Au sommet de Dubaï, Mahamat-Saleh Annadif a placé notre pays en première ligne dans le plaidoyer pour la reconnaissance et la prise en compte du potentiel des zones arides. Une marque de leadership bienvenue.

À la COP 28 de Dubaï, la diplomatie tchadienne a annoncé un sommet international sur la désertification en 2024. C’est cette facette de la diplomatie tchadienne qui plaît : celle d’une diplomatie faisant preuve de leadership. L’annonce de la tenue d’un sommet international sur la désertification, faite ce 1er décembre par le ministre des Affaires étrangères, Mahamat-Saleh Annadif, en ouverture de la COP dubaïote, doit conforter le Président de transition dans son choix de confier les rênes des relations extérieures à un homme à l’entregent à la fois naturel et bâti au fil de ses 40 ans de carrière. Ceci pour dire qu’il n’est pas donné à tout le monde d’avoir une posture qui dénote avec les comportements effacés du passé.

Tout en tançant l’immobilisme et les effets d’annonces « sans conséquences réelles pour nos laborieuses populations » des éditions précédentes de cette COP devenue répétitive, le chef de la diplomatie tchadienne a attiré l’attention de l’aréopage de politiques, d’experts du climat ou encore d’activistes sur le potentiel des zones arides faiblement peuplées. Il conjugue son souhait d’organiser une conférence sur la désertification à « la création d’une nouvelle organisation mondiale des pays entièrement ou partiellement désertiques, car le monde renferme beaucoup d’écosystèmes désertiques éparpillés dans plusieurs pays. »

Mahamat Saleh Annadif tente à travers ces propositions de recentrer les discours et les éventuelles actions qui pourraient en découler sur les réels besoins de chaque zone géographique. Singulariser les approches afin de les rendre plus réalistes et, in fine, plus efficaces.

Quels avantages pour le Tchad ?

Les annonces de Mahamat-Saleh Annadif sont justifiées par :

1) le fait que la diplomatie tchadienne se doit d’exister à travers des initiatives inhabituelles pour les pays du Sud

2) une volonté manifeste d’être en première ligne dans ces débats supranationaux sur les questions climatiques afin de porter la voix des premières victimes (que sont « nos peuples », pour utiliser la terminologie utilisée par MSA) d’une industrialisation qui pollue depuis l’Asie, l’Europe ou l’Amérique.
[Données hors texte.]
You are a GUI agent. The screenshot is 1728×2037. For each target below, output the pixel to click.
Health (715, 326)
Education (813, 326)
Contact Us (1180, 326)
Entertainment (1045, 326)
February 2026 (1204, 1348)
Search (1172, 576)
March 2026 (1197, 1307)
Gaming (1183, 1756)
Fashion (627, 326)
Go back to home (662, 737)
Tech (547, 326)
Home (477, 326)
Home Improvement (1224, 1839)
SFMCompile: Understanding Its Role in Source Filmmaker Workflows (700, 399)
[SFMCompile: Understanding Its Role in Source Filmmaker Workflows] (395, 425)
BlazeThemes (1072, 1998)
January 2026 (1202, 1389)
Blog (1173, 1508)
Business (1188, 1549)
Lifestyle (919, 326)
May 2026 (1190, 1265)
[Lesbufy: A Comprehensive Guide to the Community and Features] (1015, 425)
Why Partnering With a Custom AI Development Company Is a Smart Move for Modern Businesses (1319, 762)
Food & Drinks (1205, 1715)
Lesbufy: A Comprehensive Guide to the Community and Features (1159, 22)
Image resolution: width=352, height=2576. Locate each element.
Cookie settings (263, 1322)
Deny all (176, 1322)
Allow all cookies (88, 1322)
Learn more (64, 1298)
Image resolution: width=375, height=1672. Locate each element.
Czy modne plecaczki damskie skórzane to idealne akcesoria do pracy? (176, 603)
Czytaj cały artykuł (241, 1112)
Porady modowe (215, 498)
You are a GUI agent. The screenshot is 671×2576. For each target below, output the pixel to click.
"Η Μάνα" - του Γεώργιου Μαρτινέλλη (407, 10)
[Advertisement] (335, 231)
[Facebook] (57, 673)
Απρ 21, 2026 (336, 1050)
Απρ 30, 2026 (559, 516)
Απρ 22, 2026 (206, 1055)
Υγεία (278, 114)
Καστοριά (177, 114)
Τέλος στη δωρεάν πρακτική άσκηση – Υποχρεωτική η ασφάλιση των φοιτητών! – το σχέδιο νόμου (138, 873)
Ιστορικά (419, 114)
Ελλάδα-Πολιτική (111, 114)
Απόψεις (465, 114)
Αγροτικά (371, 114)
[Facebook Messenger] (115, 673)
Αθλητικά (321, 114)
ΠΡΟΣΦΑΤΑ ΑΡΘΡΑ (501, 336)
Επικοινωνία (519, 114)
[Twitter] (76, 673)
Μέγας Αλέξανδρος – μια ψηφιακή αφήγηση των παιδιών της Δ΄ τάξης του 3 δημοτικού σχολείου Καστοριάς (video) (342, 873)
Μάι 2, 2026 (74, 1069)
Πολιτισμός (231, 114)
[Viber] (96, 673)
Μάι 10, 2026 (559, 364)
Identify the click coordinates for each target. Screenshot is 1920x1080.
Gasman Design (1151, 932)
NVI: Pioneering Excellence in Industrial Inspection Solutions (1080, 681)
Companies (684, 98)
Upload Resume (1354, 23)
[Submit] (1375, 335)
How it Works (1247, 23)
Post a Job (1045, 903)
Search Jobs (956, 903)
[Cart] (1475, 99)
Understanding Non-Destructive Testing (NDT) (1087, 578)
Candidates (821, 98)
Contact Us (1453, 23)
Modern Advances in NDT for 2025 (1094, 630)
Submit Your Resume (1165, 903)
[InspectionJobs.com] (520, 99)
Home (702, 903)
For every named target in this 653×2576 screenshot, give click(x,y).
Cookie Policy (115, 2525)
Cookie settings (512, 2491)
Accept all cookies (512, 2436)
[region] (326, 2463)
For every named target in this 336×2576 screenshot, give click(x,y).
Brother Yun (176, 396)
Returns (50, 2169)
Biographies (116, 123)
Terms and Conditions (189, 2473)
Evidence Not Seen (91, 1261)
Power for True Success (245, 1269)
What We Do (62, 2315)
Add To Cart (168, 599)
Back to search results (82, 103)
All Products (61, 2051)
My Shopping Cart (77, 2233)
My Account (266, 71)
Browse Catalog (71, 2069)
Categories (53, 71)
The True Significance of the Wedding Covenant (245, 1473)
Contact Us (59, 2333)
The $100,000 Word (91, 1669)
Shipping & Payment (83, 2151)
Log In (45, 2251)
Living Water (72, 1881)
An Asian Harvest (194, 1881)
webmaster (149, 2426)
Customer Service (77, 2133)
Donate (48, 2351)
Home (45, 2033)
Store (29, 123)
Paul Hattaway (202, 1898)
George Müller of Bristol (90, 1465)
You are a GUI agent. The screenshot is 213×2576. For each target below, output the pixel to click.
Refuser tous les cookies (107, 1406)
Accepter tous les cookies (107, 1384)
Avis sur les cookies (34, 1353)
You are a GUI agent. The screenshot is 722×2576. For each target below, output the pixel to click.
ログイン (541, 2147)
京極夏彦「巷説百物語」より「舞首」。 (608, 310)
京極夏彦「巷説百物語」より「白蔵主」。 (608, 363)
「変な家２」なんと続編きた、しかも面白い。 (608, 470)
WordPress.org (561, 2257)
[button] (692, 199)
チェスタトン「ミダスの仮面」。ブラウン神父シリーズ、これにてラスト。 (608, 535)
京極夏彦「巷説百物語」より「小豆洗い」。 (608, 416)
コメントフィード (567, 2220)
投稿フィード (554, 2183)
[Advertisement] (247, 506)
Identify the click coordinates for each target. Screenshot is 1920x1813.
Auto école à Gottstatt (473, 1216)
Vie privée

« Le soft-power du pauvre », diraient les mauvaises langues. Eh bien oui, c’est exactement de cela qu’il s’agit. En dépit de nos marges d’action réduites (qu’elles soient financières et/ou politiques), nous bénéficions toujours de nos sièges et de notre droit de parole dans les grands-messes internationales. Ces occasions rares de s’exprimer et d’être médiatisés doivent servir à dénoncer de manière constructive et proposer de nouvelles voies, plutôt que de dérouler des discours convenus et laudatifs.

Le Tchad se démarque, le Tchad fait preuve de leadership… et ce n’est pas pour déplaire.

Quels contours pour cette conférence internationale sur la désertification ?

À la fois scientifique, politique et économique. Telles pourraient être les retombées de cette rencontre qu’organisera le Tchad « à la fin de l’année prochaine ».

Les autorités doivent, en amont de l’événement, proposer une vision nationale (très singulière) sur le climat et ses changements. Cette vision politique doit ensuite pouvoir être déclinée de manière à s’intégrer à de futures propositions internationales. Faire rédiger un syllabus exhaustif sur les objectifs d’un tel événement avec en toile de fond la vision politique est la deuxième obligation des autorités de N’Djaména si elles souhaitent faire de ce rendez-vous un point de départ pour ce que l’on pourrait définir comme un afro-centrisme idéologique sur le climat désertique.

En conclusion, le ministère des Affaires étrangères ne doit pas mettre la charrue avant les bœufs et travailler de manière méthodique. À savoir : élaborer et convaincre sur la pertinence de son message politico-scientifique (lors de rencontres en amont) avant de penser aux gadgets que sont les outils de communication. Cette méthodologie de travail permettra d’attirer la fine fleur des scientifiques (qui fuient pour la plupart les opérations de communication sans objectifs tangibles) afin d’en tirer à terme le plus grand bénéfice.